» TASK TO CARRY OUT:
Give back the entries verbatim.

Items from a data source:
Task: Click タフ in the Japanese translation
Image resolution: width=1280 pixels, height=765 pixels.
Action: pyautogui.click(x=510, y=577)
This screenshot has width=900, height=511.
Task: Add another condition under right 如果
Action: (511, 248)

» REPLY:
Task: Click タフ in the Japanese translation
Image resolution: width=1280 pixels, height=765 pixels.
Action: pyautogui.click(x=510, y=577)
This screenshot has width=900, height=511.
Task: Add another condition under right 如果
Action: (511, 248)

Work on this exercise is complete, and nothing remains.